Please copy out all of the items below word for word, keeping every line unchanged.

— START OF Entries —

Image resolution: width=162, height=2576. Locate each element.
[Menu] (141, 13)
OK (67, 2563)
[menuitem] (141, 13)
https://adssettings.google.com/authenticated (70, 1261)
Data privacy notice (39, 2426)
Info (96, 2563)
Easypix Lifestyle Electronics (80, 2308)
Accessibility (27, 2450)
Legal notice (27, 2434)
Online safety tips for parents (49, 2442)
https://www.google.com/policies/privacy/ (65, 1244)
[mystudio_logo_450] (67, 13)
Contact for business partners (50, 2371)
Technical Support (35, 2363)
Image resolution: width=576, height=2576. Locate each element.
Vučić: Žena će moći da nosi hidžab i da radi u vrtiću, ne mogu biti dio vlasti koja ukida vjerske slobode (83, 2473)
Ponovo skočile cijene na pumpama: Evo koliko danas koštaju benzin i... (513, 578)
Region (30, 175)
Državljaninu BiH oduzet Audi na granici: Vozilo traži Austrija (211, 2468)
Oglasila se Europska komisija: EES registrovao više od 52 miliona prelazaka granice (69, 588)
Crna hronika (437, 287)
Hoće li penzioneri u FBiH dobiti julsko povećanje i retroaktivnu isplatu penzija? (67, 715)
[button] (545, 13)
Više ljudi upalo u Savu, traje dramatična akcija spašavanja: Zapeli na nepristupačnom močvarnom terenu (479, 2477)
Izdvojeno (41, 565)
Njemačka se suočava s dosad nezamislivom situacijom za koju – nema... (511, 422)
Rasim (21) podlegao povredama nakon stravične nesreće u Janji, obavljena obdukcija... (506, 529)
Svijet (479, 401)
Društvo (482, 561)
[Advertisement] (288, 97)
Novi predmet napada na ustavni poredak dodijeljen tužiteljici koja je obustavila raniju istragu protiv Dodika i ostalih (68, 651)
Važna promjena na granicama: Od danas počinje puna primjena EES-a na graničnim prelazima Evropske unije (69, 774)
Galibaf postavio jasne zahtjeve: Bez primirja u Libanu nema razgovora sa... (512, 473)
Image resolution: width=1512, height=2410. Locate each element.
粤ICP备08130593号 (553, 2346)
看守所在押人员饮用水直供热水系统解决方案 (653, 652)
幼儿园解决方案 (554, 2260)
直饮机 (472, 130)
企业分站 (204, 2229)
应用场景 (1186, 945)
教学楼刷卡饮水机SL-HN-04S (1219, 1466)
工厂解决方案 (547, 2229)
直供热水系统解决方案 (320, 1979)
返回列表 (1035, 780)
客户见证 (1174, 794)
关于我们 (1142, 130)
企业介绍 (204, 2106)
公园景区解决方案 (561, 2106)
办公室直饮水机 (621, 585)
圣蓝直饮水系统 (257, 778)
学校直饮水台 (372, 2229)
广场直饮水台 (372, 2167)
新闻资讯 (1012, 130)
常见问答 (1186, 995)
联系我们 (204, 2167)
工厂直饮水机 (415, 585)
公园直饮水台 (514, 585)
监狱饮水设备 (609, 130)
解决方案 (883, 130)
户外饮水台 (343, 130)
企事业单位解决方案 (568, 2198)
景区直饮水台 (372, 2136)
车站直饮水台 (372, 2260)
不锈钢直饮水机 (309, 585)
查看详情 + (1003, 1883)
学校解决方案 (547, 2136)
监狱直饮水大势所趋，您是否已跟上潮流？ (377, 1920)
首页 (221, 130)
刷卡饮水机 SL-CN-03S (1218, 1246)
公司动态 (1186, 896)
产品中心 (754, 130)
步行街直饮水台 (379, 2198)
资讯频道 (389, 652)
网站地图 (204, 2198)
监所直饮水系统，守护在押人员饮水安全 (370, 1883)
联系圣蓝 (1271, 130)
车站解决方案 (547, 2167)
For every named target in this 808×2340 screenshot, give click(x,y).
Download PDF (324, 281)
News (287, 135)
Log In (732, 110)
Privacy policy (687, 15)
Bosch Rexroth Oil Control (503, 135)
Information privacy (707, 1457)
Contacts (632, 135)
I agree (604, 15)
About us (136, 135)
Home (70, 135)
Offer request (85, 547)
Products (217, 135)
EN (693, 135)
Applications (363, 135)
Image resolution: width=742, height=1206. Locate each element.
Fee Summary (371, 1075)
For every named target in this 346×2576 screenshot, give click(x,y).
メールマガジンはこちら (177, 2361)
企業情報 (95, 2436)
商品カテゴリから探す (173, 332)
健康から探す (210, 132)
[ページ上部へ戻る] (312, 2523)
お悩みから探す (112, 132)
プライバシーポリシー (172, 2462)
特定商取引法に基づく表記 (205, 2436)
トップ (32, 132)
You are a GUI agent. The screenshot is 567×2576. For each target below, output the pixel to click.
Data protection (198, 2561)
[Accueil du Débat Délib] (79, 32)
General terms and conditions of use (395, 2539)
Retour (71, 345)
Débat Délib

— END OF Entries —

• Task output
Image resolution: width=162, height=2576. Locate each element.
[Menu] (141, 13)
OK (67, 2563)
[menuitem] (141, 13)
https://adssettings.google.com/authenticated (70, 1261)
Data privacy notice (39, 2426)
Info (96, 2563)
Easypix Lifestyle Electronics (80, 2308)
Accessibility (27, 2450)
Legal notice (27, 2434)
Online safety tips for parents (49, 2442)
https://www.google.com/policies/privacy/ (65, 1244)
[mystudio_logo_450] (67, 13)
Contact for business partners (50, 2371)
Technical Support (35, 2363)
Image resolution: width=576, height=2576. Locate each element.
Vučić: Žena će moći da nosi hidžab i da radi u vrtiću, ne mogu biti dio vlasti koja ukida vjerske slobode (83, 2473)
Ponovo skočile cijene na pumpama: Evo koliko danas koštaju benzin i... (513, 578)
Region (30, 175)
Državljaninu BiH oduzet Audi na granici: Vozilo traži Austrija (211, 2468)
Oglasila se Europska komisija: EES registrovao više od 52 miliona prelazaka granice (69, 588)
Crna hronika (437, 287)
Hoće li penzioneri u FBiH dobiti julsko povećanje i retroaktivnu isplatu penzija? (67, 715)
[button] (545, 13)
Više ljudi upalo u Savu, traje dramatična akcija spašavanja: Zapeli na nepristupačnom močvarnom terenu (479, 2477)
Izdvojeno (41, 565)
Njemačka se suočava s dosad nezamislivom situacijom za koju – nema... (511, 422)
Rasim (21) podlegao povredama nakon stravične nesreće u Janji, obavljena obdukcija... (506, 529)
Svijet (479, 401)
Društvo (482, 561)
[Advertisement] (288, 97)
Novi predmet napada na ustavni poredak dodijeljen tužiteljici koja je obustavila raniju istragu protiv Dodika i ostalih (68, 651)
Važna promjena na granicama: Od danas počinje puna primjena EES-a na graničnim prelazima Evropske unije (69, 774)
Galibaf postavio jasne zahtjeve: Bez primirja u Libanu nema razgovora sa... (512, 473)
Image resolution: width=1512, height=2410. Locate each element.
粤ICP备08130593号 (553, 2346)
看守所在押人员饮用水直供热水系统解决方案 (653, 652)
幼儿园解决方案 (554, 2260)
直饮机 (472, 130)
企业分站 (204, 2229)
应用场景 (1186, 945)
教学楼刷卡饮水机SL-HN-04S (1219, 1466)
工厂解决方案 (547, 2229)
直供热水系统解决方案 (320, 1979)
返回列表 (1035, 780)
客户见证 (1174, 794)
关于我们 (1142, 130)
企业介绍 (204, 2106)
公园景区解决方案 (561, 2106)
办公室直饮水机 (621, 585)
圣蓝直饮水系统 (257, 778)
学校直饮水台 (372, 2229)
广场直饮水台 (372, 2167)
新闻资讯 (1012, 130)
常见问答 (1186, 995)
联系我们 (204, 2167)
工厂直饮水机 (415, 585)
公园直饮水台 (514, 585)
监狱饮水设备 (609, 130)
解决方案 (883, 130)
户外饮水台 (343, 130)
企事业单位解决方案 (568, 2198)
景区直饮水台 (372, 2136)
车站直饮水台 (372, 2260)
不锈钢直饮水机 (309, 585)
查看详情 + (1003, 1883)
学校解决方案 (547, 2136)
监狱直饮水大势所趋，您是否已跟上潮流？ (377, 1920)
首页 (221, 130)
刷卡饮水机 SL-CN-03S (1218, 1246)
公司动态 (1186, 896)
产品中心 (754, 130)
步行街直饮水台 (379, 2198)
资讯频道 (389, 652)
网站地图 (204, 2198)
监所直饮水系统，守护在押人员饮水安全 (370, 1883)
联系圣蓝 (1271, 130)
车站解决方案 (547, 2167)
For every named target in this 808×2340 screenshot, give click(x,y).
Download PDF (324, 281)
News (287, 135)
Log In (732, 110)
Privacy policy (687, 15)
Bosch Rexroth Oil Control (503, 135)
Information privacy (707, 1457)
Contacts (632, 135)
I agree (604, 15)
About us (136, 135)
Home (70, 135)
Offer request (85, 547)
Products (217, 135)
EN (693, 135)
Applications (363, 135)
Image resolution: width=742, height=1206. Locate each element.
Fee Summary (371, 1075)
For every named target in this 346×2576 screenshot, give click(x,y).
メールマガジンはこちら (177, 2361)
企業情報 (95, 2436)
商品カテゴリから探す (173, 332)
健康から探す (210, 132)
[ページ上部へ戻る] (312, 2523)
お悩みから探す (112, 132)
プライバシーポリシー (172, 2462)
特定商取引法に基づく表記 (205, 2436)
トップ (32, 132)
You are a GUI agent. The screenshot is 567×2576. For each target below, output the pixel to click.
Data protection (198, 2561)
[Accueil du Débat Délib] (79, 32)
General terms and conditions of use (395, 2539)
Retour (71, 345)
Débat Délib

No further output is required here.